报告题目:Total Least Squares Regression in Input Sparsity Time
报告人:刁怀安 副教授
报告地点:格物楼3306室
报告时间:2021年6月10日 19:30-20:30
报告摘要:The total least squares problem (TLS) is a generalization of the linear least squares problem and has many applications in linear system theory, computer vision, image reconstruction, system identification, speech and audio processing, modal and spectral analysis, etc. Algorithms for TLS have been studied extensively in the past decades. In this talk, I shall report our recent progresses on randomized algorithms for TLS.

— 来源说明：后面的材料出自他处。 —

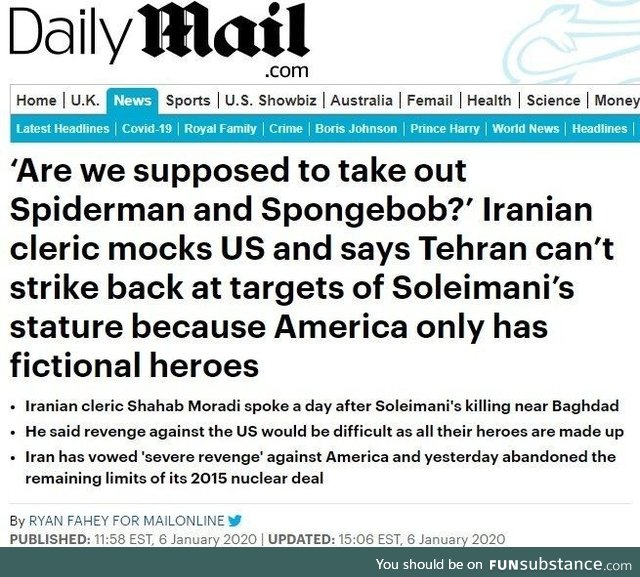
Task: Open the Royal Family topic link
Action: [220, 129]
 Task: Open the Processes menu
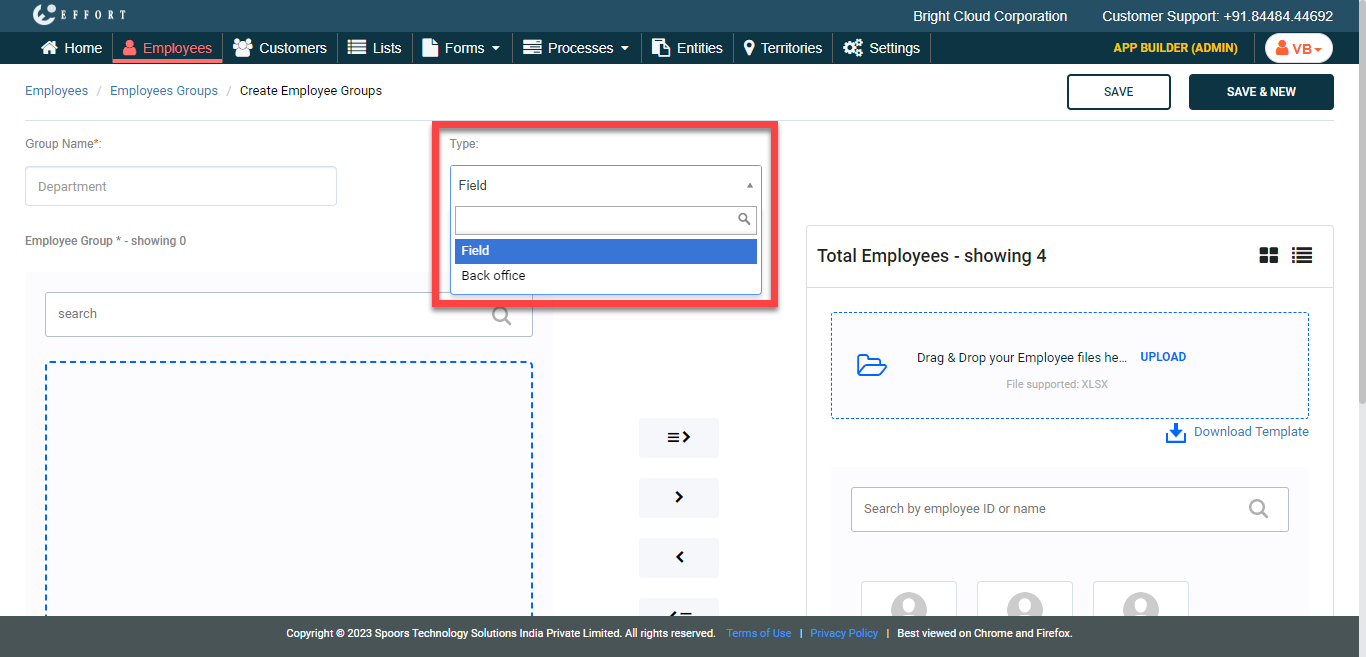tap(577, 48)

报告人简介:刁怀安,副教授,博士生导师,2007年于香港城市大学获得数学博士学位,研究兴趣为数值代数、随机化算法、微分算子谱理论、波散射问题,在Journal de Mathématiques Pures et Appliquées、
Calculus of Variations and Partial Differential Equations、Communications in Partial Differential Equations、Mathematics of Computation、SIAM Journal on Mathematics Analysis、Inverse Problems、Numer. Linear Algebra Appl. 、BIT、Linear Algebra and its Applications以及机器学习领域顶级会议NeurIPS 2019等国际主流期刊发表科研论文40余篇。出版学术专著一本。主持并完成国家自然科学基金青年基金、数学天元基金与教育部博士点基金新教师基金项目各一项。曾多次受邀访问国内外高校进行合作研究与学术交流。